Monday, July 6, 2015

WHAT DOMINATES OUR NATIONAL DNA: REVOLUTION OR LIBERTY?

By Edwin Cooney

Each year on July 4th, we celebrate the publication of the Declaration of Independence.  In the long run, the significance and meaning of that document is what really matters!

Although probably few colonists realized it at the time, there was really nothing very new about what they were doing that day if all they were doing was rebelling against injustice.  After all, almost exactly a century earlier, the Virginia colony had experienced Nathaniel Bacon’s rebellion against Governor William Berkeley.  There were two reasons Bacon, a well-to-do farmer, rebelled against the governor.  First, Governor Berkeley had refused to grant Bacon the commission in the colonial militia which he had promised him.  Second, the governor wasn’t doing enough to protect landowners in Bacon’s part of Virginia against marauding Indians.  Nathaniel Bacon and a group of farmers rebelled, ultimately burning the capital at Jamestown.  The rebellion, which had begun on Sunday, July 30th, 1676, succeeded in forcing the British government to recall Governor Berkeley, but Nathaniel Bacon didn’t live to see the results of his insurrection. He died of dysentery on Thursday, October 26, 1676. 

The Boston Massacre had taken place on Monday night, March 5th, 1770 when British Troops fired on the citizens of Boston who were rebelling against high unemployment brought on by increasingly intense British tyranny.

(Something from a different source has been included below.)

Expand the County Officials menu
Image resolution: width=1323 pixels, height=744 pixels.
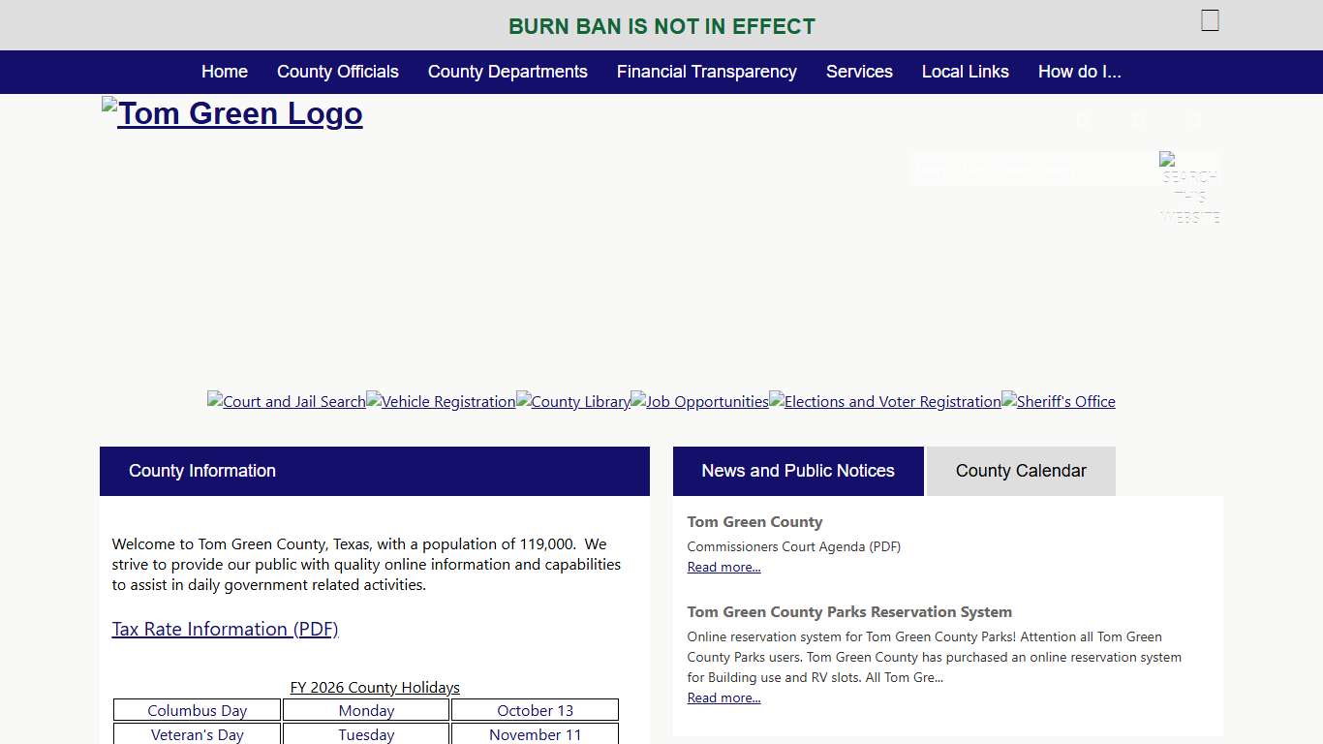[x=338, y=72]
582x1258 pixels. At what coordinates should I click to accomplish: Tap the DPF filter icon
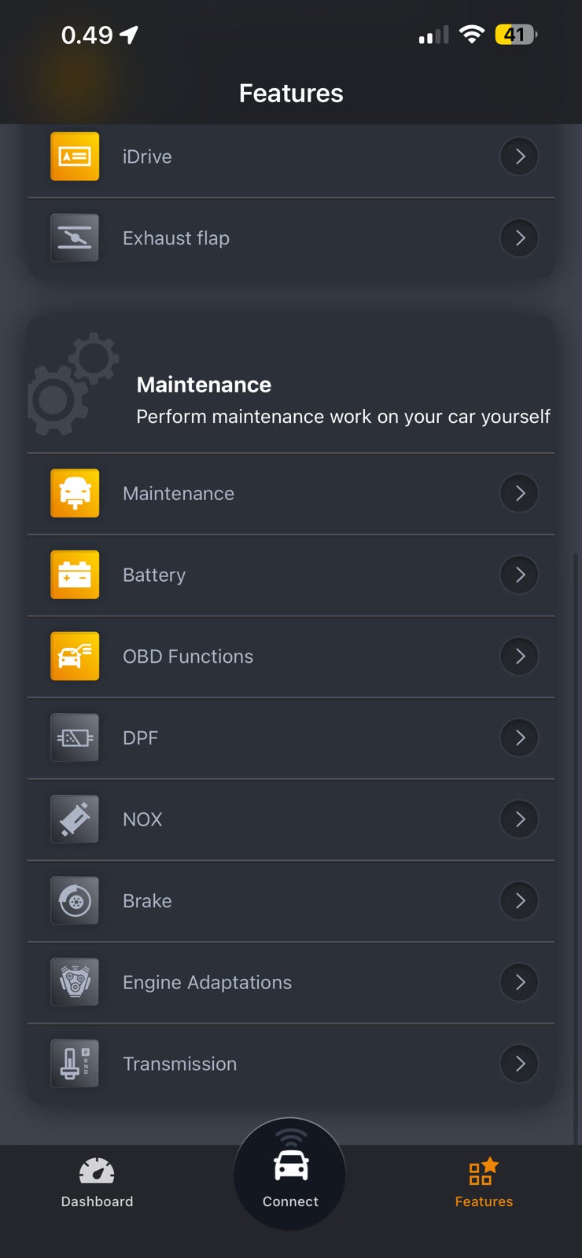coord(75,738)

That was soon followed by the first shots fired at Lexington, Massachusetts in the early hours of Wednesday, April 19th, 1775 in order to prevent British soldiers from reaching Concord, Massachusetts where the citizens had stored large amounts of ammunition.  The future would bring more rebellions.

Daniel Shays’ Rebellion against rich Massachusetts landlords and bankers during the spring of 1786 would be credited with bringing about the adoption of the new United States Constitution during the summer of 1787 in Philadelphia.  Next came the famous (or, if you prefer, infamous) Virginia and Kentucky resolutions of 1798 declaring that the states of the union were sovereign and therefore not subject to the federal government.  Those resolutions were sponsored by two future presidents, Thomas Jefferson and James Madison.  Even more, they would constitute the legal basis Confederate leaders used to justify the legitimacy of their rebellion.

Almost four years before the South seceded from the Union, a convention of New England Federalists met in Hartford, Connecticut in December 1814 to consider exactly that. Angered ever since Thomas Jefferson’s embargo of 1807 which crippled New England commerce, New England Federalists were very interested in considering secession from the Union so that they might restore their own prosperity. There ultimately would be no vote to secede, but you can be sure that the sons of these delegates would view Southern secession through different eyes forty-seven years later.  

The intensity of the industrial revolution after the Civil War would bring forth the
advent of increasingly militant labor unions. Anti-war protests during and after World War One would be stirred by anarchist and socialist forces in America's largest cities. Finally, civil rights and taxpayer protests would mark the decade of the 1960s and 1970s.

As we celebrate the 239th anniversary of our rebellious birth, we are prosperous beyond the imagination of any previous generation, self-indulgent in the expectation of conveniences heretofore incomprehensible even to ourselves just 20 years ago, anxious about the future security of our country, and cranky about the possible alterations in lifestyle which climate change may force upon us. The question is: what is 21st Century America ultimately all about?

Bedeviled as Americans are about the conduct of our leaders, the stability of our economy and our national safety, how long can we continue to be our truest selves?  Sure, we’re loyal, patriotic, intelligent, lovers of freedom, generous to nations that possess less than we do, and as concerned about our prosperity and safety as any people around the whole wide world. What is our heritage?  Is it liberty or revolution?  Are we now, or should we ever be, satisfied with the status quo?  Is it enough to celebrate our independence?  After all, aren’t most nations independent these days?  Hasn’t colonialism, imperialism and almost every other kind of tyrannical “ism” been renounced in 2015 -- even as ISIS and Al-Qaeda rear their ugly heads?

What most concerns me on this 239th “Fourth of July” is whether revolution or liberty is the most dominant part of our national DNA. I vote for liberty - everybody’s liberty!